Merge pull request #170 from arangodb-helper/documentation/starter-architecture

ewoutp · web-flow · commit 807e834a99fb · 2018-06-25T19:26:36.000+02:00
Architecture related docs.
diff --git a/docs/Manual/Programs/Starter/Architecture.md b/docs/Manual/Programs/Starter/Architecture.md
@@ -0,0 +1,165 @@
+# ArangoDB Starter Architecture
+
+## What does the Starter do
+
+The ArangoDB Starter is a program used to create ArangoDB database deployments
+on bare-metal (or virtual machines) with ease.

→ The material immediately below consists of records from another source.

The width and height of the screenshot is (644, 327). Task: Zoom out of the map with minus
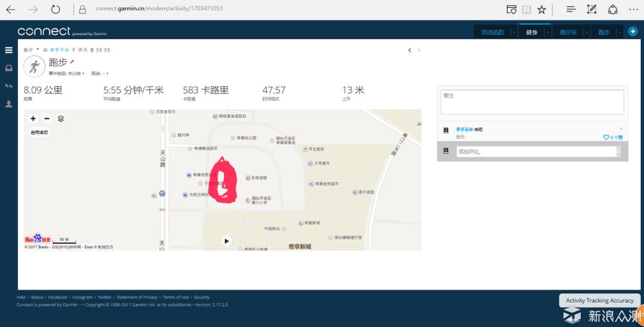pos(46,118)
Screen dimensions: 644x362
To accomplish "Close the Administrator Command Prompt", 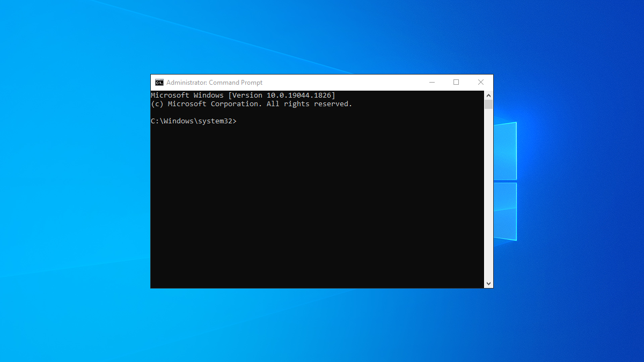I will pyautogui.click(x=480, y=82).
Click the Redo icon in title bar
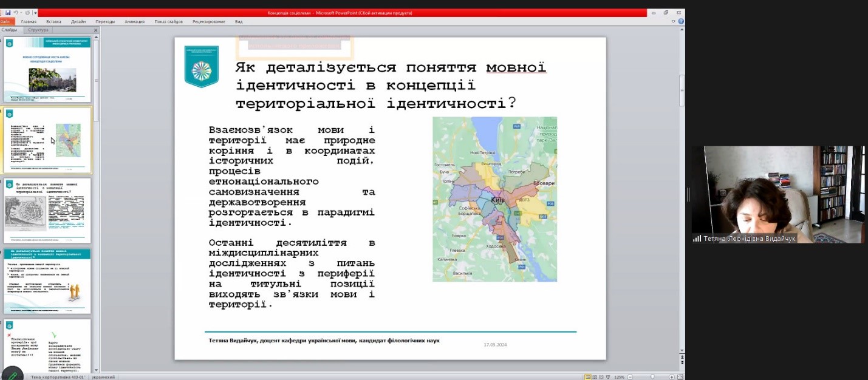 pyautogui.click(x=27, y=13)

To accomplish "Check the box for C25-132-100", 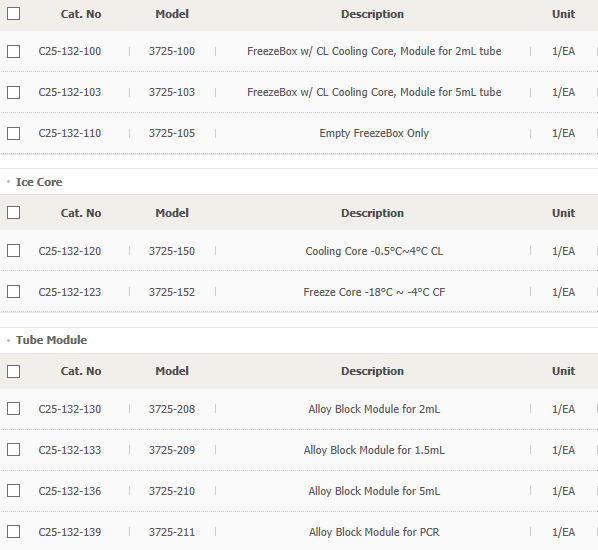I will point(13,51).
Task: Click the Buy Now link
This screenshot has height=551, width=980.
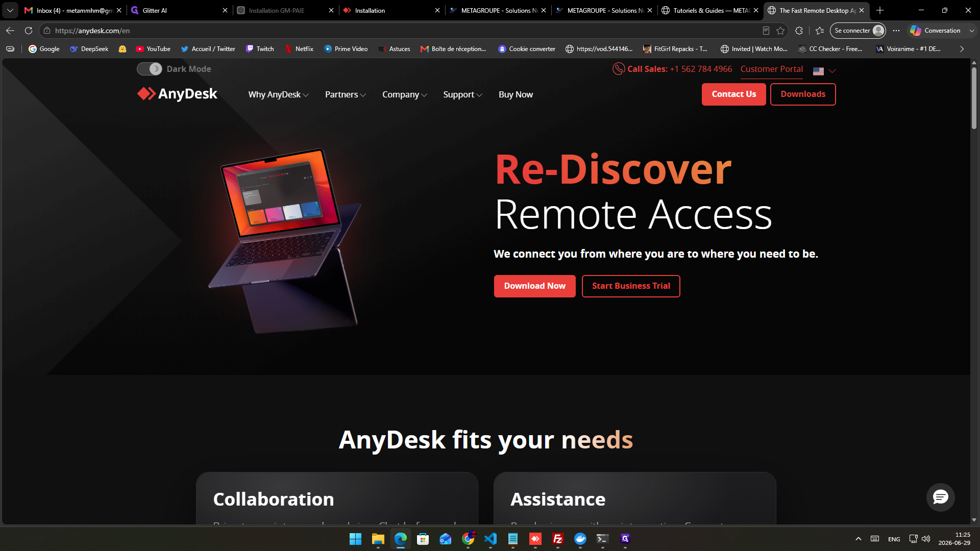Action: pos(516,94)
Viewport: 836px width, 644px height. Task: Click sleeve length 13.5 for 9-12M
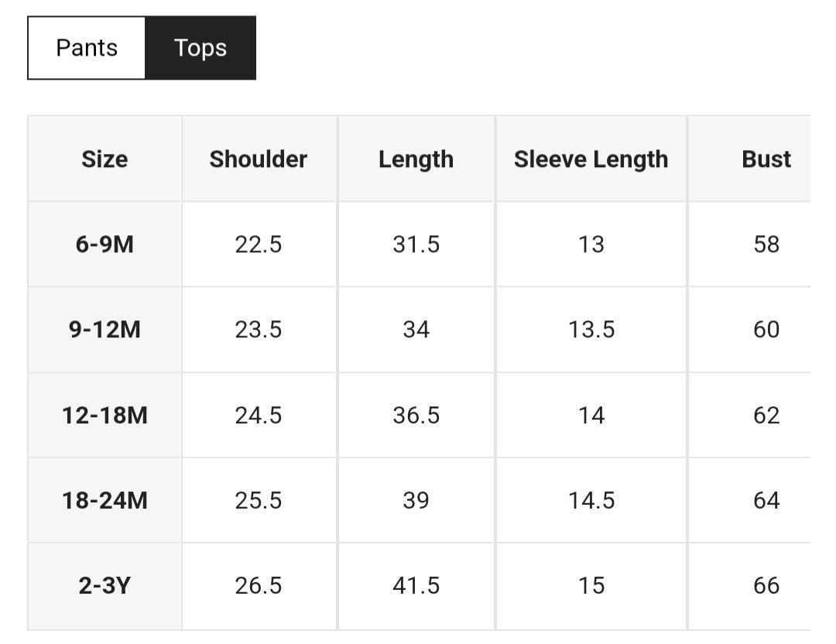click(591, 330)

+It enables you to create everything from a simple Single server instance
+to a full blown Cluster with datacenter to datacenter replication in under 5 minutes.
+
+The Starter is intended to be used in environments where there is no higher
+level orchestration system (e.g. Kubernetes or DC/OS) available.
+
+## Starter versions
+
+The Starter is a separate process in a binary called `arangodb` (or `arangodb.exe` on Windows).
+This binary has its own version number that is independent of a ArangoDB (database)
+version.
+
+This means that Starter version `a.b.c` can be used to run deployments
+of ArangoDB databases with different version.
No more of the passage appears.